自分ほどの厳しい境遇の人はいないのに、悩みをそっと聞いてあげて、さりげなく、お仕着せにならず、励ましている。
おじいちやんや、おばあちゃんが喜ぶからといって佐賀新聞の読者の文芸欄に短歌を投稿しつづけた。優しい青年であった。
そのおばあちゃんのお墓参りで歌ったという作品
冬ばってん「浜辺の唄」ば吹くけんねばあちゃんいつもうたひよつたろ
彼は佐賀新聞読者文芸欄の年間最優秀賞を受賞してもいる。
しかも三度も・・・。
葉桜を愛でゆく母がほんのりと少女を生きるひとときがある
筒井宏之
惜しい、本当に惜しい才能が隣町から消えて逝った無念、役割は演じきったのか
尾形風竿
やがて携帯短歌を通じて彼の存在はクチコミ的に日本中に知れ渡っていった。
今をときめく現代前衛短歌の重鎮たちが一斉に賛美と賞賛を顕にした。
彼の処女作「人さらい」は昨年の短歌歌集10選に選ばれている。
そして極めて残念なのは、今年の1月24日インフルエンザによる心臓麻痺で忽然と逝ってしまったのである。わずか26歳だという。
こんな才能の塊が・・・・・・なんである
実は、昨夜もご紹介したのだが、・・・・・
「あなたの歌に励まされ~歌人・筒井宏之 こころの交流~」
アンコール 10/3(土) 8:00~8:43 (BShi 全国) 是非観て下さい。彼が短い生涯をどう丁寧に生きたのかがうまく表現してある番組です。

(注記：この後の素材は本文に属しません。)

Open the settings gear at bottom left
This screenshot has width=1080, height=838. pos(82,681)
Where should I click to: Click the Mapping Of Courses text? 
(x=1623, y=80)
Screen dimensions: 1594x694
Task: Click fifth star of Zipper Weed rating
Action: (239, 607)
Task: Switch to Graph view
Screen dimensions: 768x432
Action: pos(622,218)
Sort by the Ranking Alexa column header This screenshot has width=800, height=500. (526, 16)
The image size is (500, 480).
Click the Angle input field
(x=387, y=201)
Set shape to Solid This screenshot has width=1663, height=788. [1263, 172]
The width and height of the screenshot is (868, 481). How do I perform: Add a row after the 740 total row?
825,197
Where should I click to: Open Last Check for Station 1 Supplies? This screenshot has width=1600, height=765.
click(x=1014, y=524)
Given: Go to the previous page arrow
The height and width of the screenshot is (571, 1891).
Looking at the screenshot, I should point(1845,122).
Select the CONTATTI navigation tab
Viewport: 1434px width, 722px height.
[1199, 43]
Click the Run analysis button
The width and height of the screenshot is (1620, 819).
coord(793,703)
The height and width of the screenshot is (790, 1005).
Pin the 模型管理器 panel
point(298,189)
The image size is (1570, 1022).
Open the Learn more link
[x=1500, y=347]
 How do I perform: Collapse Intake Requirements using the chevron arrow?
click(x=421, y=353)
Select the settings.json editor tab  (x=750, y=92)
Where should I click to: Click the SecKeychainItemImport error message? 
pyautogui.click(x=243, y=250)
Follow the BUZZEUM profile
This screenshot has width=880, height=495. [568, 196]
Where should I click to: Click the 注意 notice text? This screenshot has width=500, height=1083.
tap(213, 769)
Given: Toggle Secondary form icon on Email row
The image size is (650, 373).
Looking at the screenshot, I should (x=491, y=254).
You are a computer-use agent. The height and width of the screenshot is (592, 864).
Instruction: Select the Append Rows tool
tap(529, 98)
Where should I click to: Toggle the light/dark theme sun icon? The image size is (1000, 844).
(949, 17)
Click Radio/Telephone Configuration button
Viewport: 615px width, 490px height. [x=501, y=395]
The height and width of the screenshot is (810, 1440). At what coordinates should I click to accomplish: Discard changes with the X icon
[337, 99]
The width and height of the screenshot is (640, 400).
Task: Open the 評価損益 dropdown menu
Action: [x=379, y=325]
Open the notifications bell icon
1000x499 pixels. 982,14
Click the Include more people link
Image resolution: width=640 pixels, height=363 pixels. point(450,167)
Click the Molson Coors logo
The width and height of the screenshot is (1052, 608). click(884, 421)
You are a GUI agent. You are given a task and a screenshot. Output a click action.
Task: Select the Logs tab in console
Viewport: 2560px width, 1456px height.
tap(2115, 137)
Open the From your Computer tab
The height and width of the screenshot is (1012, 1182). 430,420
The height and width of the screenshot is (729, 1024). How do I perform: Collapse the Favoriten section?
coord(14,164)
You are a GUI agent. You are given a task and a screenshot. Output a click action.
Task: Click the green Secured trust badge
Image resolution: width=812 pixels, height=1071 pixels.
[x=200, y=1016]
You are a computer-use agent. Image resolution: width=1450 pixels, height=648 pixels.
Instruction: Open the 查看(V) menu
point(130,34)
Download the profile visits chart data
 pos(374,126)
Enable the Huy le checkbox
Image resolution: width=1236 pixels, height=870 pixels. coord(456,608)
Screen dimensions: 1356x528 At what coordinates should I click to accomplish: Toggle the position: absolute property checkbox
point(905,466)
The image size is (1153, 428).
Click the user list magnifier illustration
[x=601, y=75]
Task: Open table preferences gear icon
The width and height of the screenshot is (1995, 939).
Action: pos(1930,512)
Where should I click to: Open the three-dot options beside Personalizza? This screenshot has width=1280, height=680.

空と陸のつっかい棒を蹴飛ばしてあらゆるひとのこころをゆるす
笹井宏之
なお表紙の写真はその笹井宏之氏です。お父様のご了解を得て掲載致しました。
彼のブログ「些細」はこちら・・・・今はお父様が引き継いでいらっしゃいます。
近いうちに彼のお墓の前に額づきたいと思います。